In re Estate of Jebuigut Cheruiyot Jerich (Deceased) [2020] KEHC 588 (KLR) | Supplementary Witness List | Esheria

In re Estate of Jebuigut Cheruiyot Jerich (Deceased) [2020] KEHC 588 (KLR)

Full Case Text

REPUBLIC OF KENYA

IN THE HIGH COURT OF KENYA

AT ELDORET

SUCCESSION CAUSE NO. 104 OF 2012

IN THE MATTER OF THE ESTATE OF JEBUIGUT CHERUIYOT JERICH(DECEASED)

AND

IN THE MATTER OF EVANS CHUMBA................................................................1ST APPLICANT

VERSUS

IN THE MATTER OF ELIAS KIMUTAI.................................................................1ST APPLICANT

RULING

1. The applicant (Evans Chumba) moved this court by a notice of motion application dated 30. 9.2019 seeking to be granted leave to file a supplementary list of witnesses out of time and for costs of the application.
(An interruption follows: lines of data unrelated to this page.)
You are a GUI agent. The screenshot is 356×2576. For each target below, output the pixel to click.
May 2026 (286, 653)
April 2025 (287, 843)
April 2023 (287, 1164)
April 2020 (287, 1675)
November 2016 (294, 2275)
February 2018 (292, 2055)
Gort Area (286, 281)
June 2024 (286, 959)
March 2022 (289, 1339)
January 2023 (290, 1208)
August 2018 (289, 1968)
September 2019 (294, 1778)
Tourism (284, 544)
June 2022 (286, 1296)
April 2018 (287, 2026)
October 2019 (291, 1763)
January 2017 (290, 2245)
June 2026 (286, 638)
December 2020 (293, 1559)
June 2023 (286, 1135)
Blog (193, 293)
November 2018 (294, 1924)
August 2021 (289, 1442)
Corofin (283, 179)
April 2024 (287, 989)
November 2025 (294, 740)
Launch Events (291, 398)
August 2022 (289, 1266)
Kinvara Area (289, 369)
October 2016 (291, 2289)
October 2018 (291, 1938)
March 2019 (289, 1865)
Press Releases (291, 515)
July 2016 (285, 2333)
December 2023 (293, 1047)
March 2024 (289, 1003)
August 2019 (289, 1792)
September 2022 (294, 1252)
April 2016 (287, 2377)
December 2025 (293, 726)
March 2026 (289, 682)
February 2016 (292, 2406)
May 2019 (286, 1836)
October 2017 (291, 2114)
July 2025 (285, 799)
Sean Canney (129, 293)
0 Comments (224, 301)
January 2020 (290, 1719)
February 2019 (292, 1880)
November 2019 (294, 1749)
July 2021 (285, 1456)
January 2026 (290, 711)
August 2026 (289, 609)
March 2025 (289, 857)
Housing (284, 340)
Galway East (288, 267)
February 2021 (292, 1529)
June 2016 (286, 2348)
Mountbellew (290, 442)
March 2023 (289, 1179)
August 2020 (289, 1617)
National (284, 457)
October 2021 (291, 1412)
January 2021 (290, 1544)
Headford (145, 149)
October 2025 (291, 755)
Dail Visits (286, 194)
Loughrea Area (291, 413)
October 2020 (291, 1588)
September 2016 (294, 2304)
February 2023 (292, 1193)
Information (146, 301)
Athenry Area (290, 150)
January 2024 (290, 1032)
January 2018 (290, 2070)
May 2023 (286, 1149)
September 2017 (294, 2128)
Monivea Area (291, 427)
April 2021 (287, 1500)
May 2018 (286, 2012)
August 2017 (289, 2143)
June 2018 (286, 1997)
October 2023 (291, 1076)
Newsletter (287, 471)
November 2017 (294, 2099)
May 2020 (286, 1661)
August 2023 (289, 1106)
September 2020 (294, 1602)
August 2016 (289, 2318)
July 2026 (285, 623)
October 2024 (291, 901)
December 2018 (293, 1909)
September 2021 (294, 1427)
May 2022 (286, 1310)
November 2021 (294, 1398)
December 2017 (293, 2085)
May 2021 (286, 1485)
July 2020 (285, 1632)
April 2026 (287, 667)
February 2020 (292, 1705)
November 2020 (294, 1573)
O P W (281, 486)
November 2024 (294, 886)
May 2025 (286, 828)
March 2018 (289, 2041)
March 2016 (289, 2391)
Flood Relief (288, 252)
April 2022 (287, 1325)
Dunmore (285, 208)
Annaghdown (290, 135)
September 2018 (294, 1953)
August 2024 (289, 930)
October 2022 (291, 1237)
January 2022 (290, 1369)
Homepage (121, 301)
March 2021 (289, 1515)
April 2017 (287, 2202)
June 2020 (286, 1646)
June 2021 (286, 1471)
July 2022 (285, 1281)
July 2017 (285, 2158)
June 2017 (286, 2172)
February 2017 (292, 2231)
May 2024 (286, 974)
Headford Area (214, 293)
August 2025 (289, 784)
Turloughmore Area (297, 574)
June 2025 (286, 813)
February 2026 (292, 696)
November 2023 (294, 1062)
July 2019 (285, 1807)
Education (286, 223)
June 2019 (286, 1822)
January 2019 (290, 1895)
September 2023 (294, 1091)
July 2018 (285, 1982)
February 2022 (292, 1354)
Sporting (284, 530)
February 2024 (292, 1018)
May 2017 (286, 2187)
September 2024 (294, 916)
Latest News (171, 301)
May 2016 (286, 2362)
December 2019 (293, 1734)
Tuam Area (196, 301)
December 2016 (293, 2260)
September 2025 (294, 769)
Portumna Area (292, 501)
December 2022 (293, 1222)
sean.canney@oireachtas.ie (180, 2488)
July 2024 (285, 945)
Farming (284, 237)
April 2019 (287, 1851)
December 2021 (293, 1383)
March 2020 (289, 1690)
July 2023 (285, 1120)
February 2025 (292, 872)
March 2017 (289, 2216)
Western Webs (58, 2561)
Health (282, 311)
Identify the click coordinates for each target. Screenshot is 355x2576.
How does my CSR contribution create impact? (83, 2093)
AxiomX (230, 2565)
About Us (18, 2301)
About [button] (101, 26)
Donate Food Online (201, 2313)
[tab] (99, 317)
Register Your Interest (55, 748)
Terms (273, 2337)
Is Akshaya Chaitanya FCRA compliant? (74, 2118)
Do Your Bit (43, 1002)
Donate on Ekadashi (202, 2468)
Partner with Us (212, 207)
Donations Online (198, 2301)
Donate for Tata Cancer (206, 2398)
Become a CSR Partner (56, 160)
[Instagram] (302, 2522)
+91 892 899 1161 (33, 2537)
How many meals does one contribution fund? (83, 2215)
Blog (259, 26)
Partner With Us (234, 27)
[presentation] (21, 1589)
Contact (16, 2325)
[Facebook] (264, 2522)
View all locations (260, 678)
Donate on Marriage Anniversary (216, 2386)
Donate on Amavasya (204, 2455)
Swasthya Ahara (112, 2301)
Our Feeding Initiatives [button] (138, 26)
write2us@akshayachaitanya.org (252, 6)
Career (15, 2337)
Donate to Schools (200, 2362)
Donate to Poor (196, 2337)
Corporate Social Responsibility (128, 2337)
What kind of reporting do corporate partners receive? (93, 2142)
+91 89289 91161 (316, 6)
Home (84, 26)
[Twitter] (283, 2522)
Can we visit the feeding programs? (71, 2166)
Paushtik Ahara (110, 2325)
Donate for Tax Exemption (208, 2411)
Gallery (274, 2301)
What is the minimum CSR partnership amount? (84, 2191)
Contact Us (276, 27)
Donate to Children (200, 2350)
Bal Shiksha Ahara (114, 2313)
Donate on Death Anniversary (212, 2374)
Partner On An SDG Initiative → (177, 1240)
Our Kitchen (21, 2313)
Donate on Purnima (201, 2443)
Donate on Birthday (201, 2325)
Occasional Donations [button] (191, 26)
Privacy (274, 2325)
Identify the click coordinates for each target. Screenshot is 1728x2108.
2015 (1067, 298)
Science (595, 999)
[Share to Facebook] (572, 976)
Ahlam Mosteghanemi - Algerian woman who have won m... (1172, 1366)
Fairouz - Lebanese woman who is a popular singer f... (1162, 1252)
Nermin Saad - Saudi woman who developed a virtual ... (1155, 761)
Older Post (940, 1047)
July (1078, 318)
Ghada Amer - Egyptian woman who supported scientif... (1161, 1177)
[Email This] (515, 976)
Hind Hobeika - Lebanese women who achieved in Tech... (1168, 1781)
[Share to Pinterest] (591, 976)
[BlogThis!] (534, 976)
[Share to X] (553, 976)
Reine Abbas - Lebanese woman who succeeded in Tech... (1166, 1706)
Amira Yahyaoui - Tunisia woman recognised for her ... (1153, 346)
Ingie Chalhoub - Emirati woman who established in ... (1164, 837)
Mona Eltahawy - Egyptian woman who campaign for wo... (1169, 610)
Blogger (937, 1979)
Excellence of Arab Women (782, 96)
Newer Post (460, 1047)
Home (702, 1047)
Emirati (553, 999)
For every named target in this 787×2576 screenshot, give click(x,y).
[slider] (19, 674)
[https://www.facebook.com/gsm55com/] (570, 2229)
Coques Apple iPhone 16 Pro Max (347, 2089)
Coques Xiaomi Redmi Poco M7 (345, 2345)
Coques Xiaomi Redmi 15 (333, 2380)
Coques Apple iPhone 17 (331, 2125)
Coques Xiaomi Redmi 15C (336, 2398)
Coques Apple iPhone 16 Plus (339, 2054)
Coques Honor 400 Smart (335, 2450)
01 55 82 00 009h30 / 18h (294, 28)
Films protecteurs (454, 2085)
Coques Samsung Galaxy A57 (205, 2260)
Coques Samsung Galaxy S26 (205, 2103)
2. The grounds in support of the application are that hearing of the cause was for 2. 10. 2019 and he is desirous to call 6 more witnesses. Failure to file their witness statements was not intentional and it would be fair that the same be allowed. That the applicant stands to suffer irreparable loss if the same is not allowed.

3. The supporting affidavit was sworn by Evans Chumba who in addition to the grounds averred that the witnesses he intends to call are well conversant with the issues in dispute and that the application has been brought in good faith and its in the interest of justice that the same be allowed.

RESPONSE

4. Pius Kosgei, the administrator to the estate swore an affidavit and responded by stating that his advocate on record had read the application and explained it to him. He averred that the applicant had filed a list of witnesses on the 15. 9.2015 and all have testified. He further filed a supplementary list of witnesses dated 28. 6.2018 filed in court on the 3. 7.2018 and the two witnesses are yet to testify. The instant application to call 6 more witnesses will result to a waste of judicial time and it shall result to ambush on the other party. The principle of fair hearing demands that the respondents be given a chance to testify and this is a delay tactic as the matter has been in court for over 7 seven years. The applicant has not given any justifiable reason for not filing list of witnesses before the conclusion of the pre-trial directions.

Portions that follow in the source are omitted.